YOUR INSTRUCTIONS: In the copy, include every entry exactly but none of its images.

INFORMATION GIVEN:
%%

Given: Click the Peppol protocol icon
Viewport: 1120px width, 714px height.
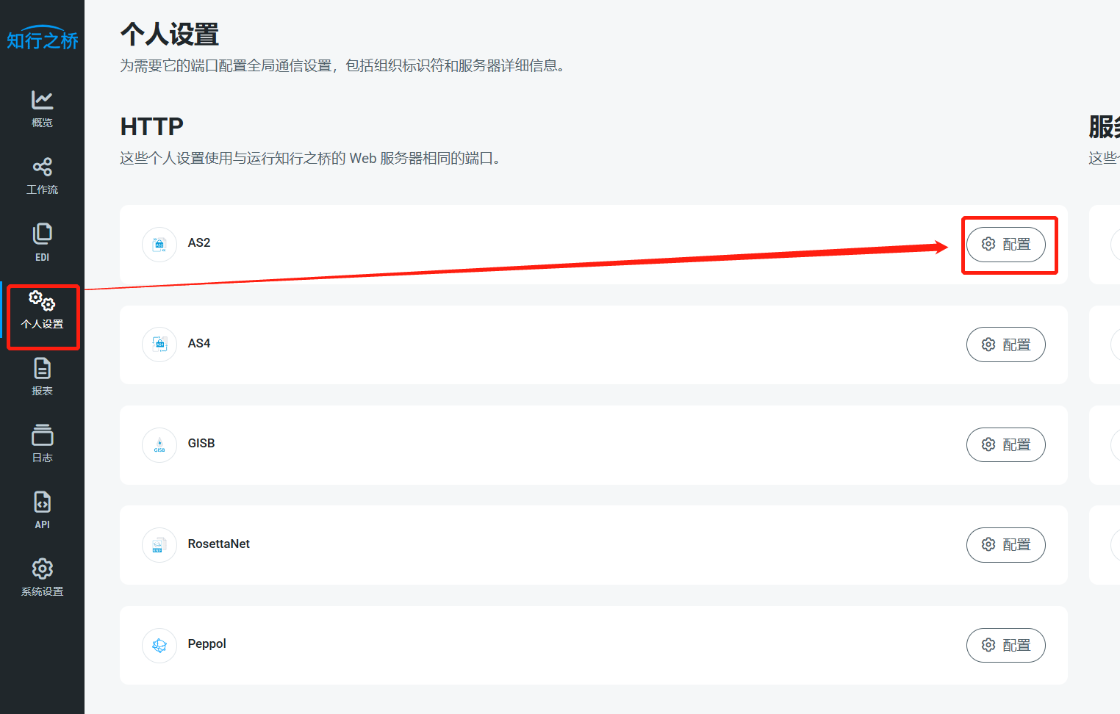Looking at the screenshot, I should point(159,646).
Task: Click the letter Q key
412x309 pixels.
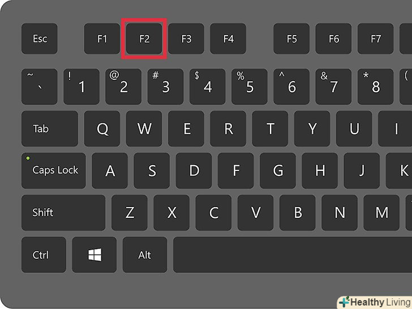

%%

SOLVED PROBLEM:
Given: Click the Peppol protocol icon
Viewport: 1120px width, 714px height.
Looking at the screenshot, I should point(159,646).
Task: Click the letter Q key
412x309 pixels.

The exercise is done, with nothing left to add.